Table of Contents
- Introduction
- From Pandas UDFs to Arrow UDFs: Next-Gen Performance
- Native Data Visualization (PySpark 4.0+)
- Dynamic Schema Generation with UDTF analyze() (PySpark 4.0+)
- Conclusion
Introduction
PySpark 4.0 introduces transformative improvements that enhance performance, streamline workflows, and enable flexible data transformations in distributed processing.
This release delivers three key enhancements:
Arrow-optimized UDFs accelerate custom transformations by operating directly on Arrow data structures, eliminating the serialization overhead of Pandas UDFs.
Native Plotly visualization enables direct DataFrame plotting without conversion, streamlining exploratory data analysis and reducing memory overhead.
Dynamic schema UDTFs adapt output columns to match input data at runtime, enabling flexible pivot tables and aggregations where column structure depends on data values.
For comprehensive coverage of core PySpark SQL functionality, see the Complete Guide to PySpark SQL.
From Pandas UDFs to Arrow UDFs: Next-Gen Performance
The pandas_udf function requires converting Arrow data to Pandas format and back again for each operation. This serialization cost becomes significant when processing large datasets.
PySpark 3.5+ introduces Arrow-optimized UDFs via the useArrow=True parameter, which operates directly on Arrow data structures, avoiding the Pandas conversion entirely and improving performance.
Let’s compare the performance with a weighted sum calculation across multiple columns on 100,000 rows:
import pandas as pd
import pyarrow.compute as pc
from pyspark.sql import SparkSession
from pyspark.sql.functions import pandas_udf, udf
from pyspark.sql.types import DoubleType
spark = SparkSession.builder.appName("UDFComparison").getOrCreate()
# Create test data with multiple numeric columns
data = [(float(i), float(i*2), float(i*3)) for i in range(100000)]

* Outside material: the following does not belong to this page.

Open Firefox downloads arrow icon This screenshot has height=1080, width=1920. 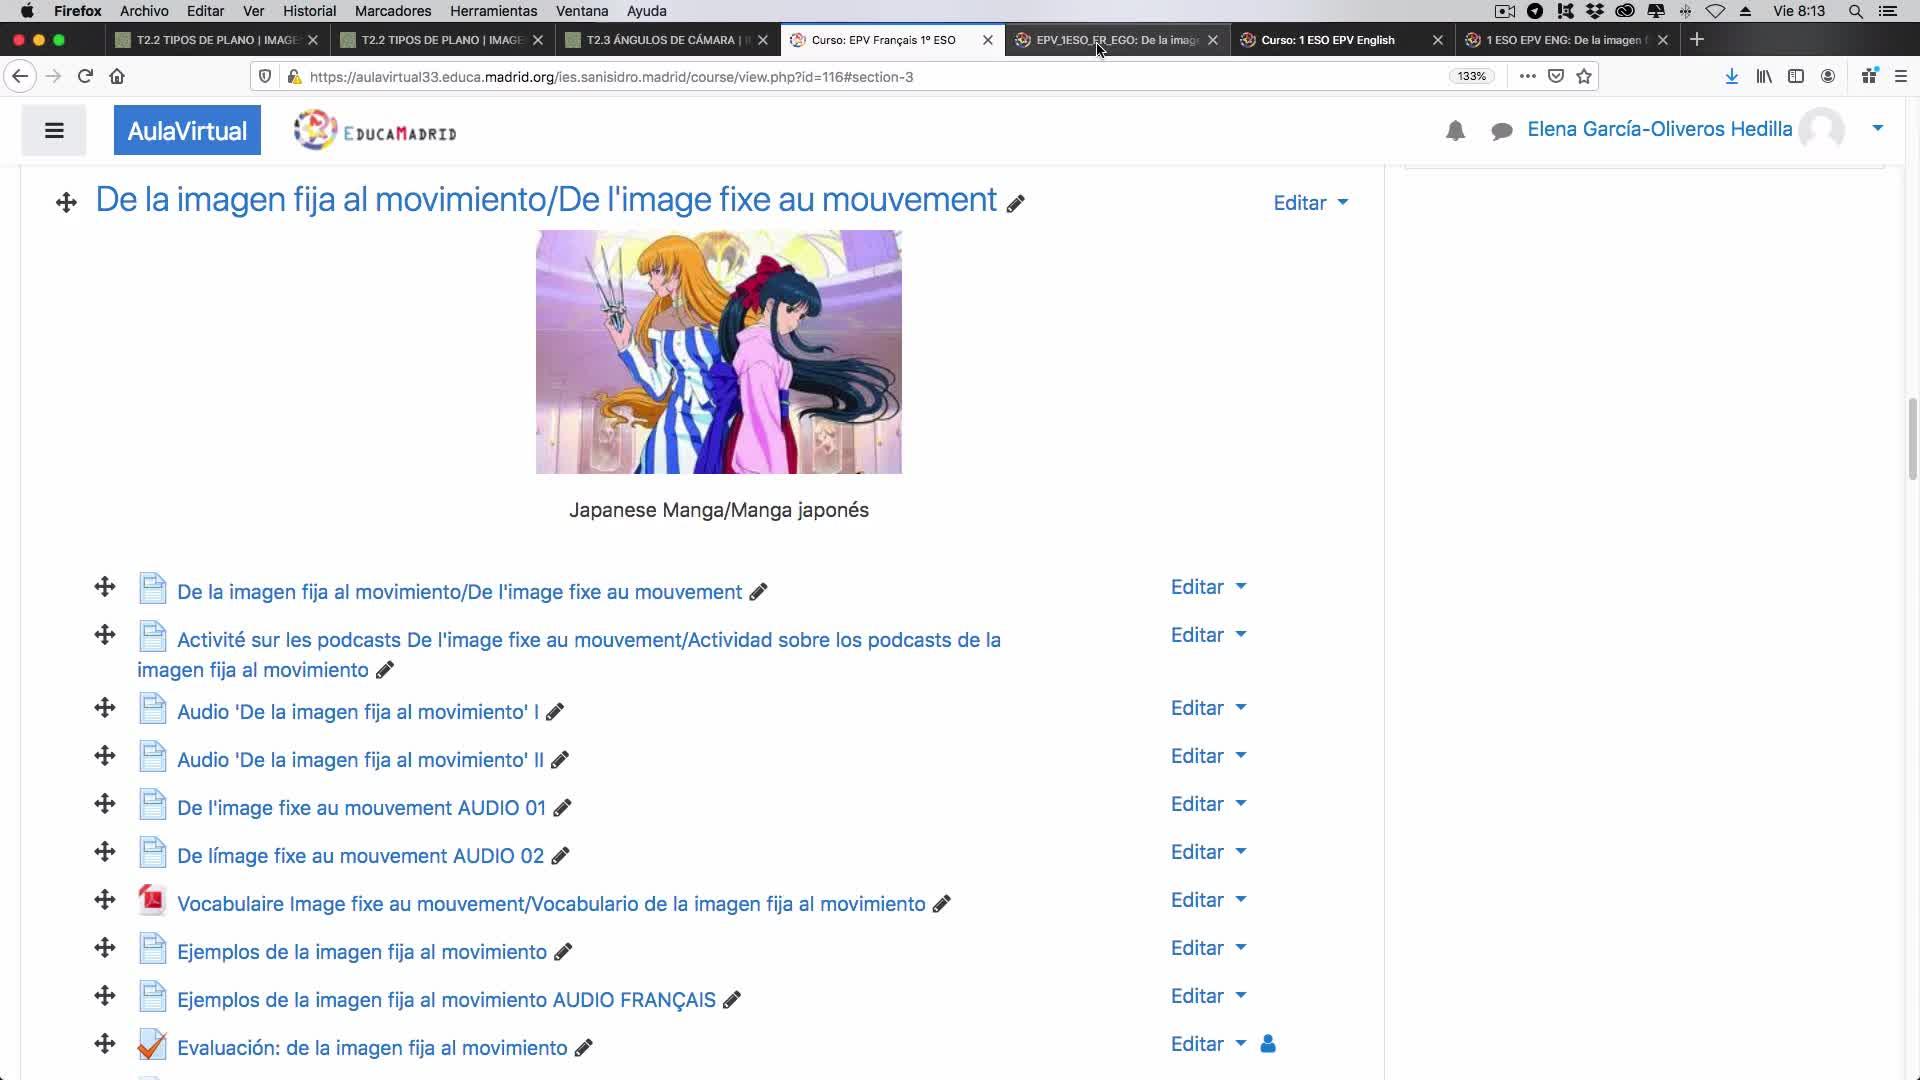[x=1731, y=76]
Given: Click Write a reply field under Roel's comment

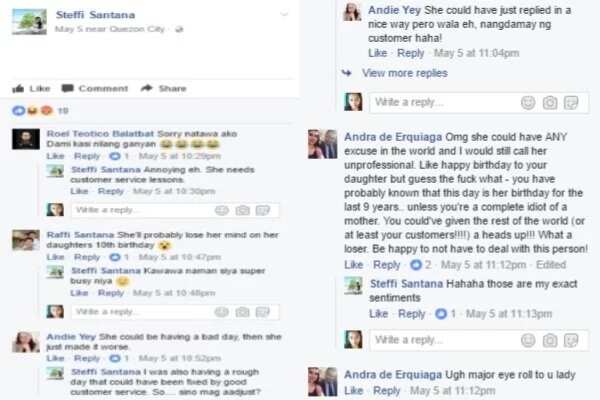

df = spark.createDataFrame(data, ["val1", "val2", "val3"])
Create a timing decorator to measure the execution time of the functions:
import time
from functools import wraps
# Timing decorator
def timer(func):
@wraps(func)
def wrapper(*args, **kwargs):
start = time.time()
result = func(*args, **kwargs)
elapsed = time.time() - start
print(f"{func.__name__}: {elapsed:.2f}s")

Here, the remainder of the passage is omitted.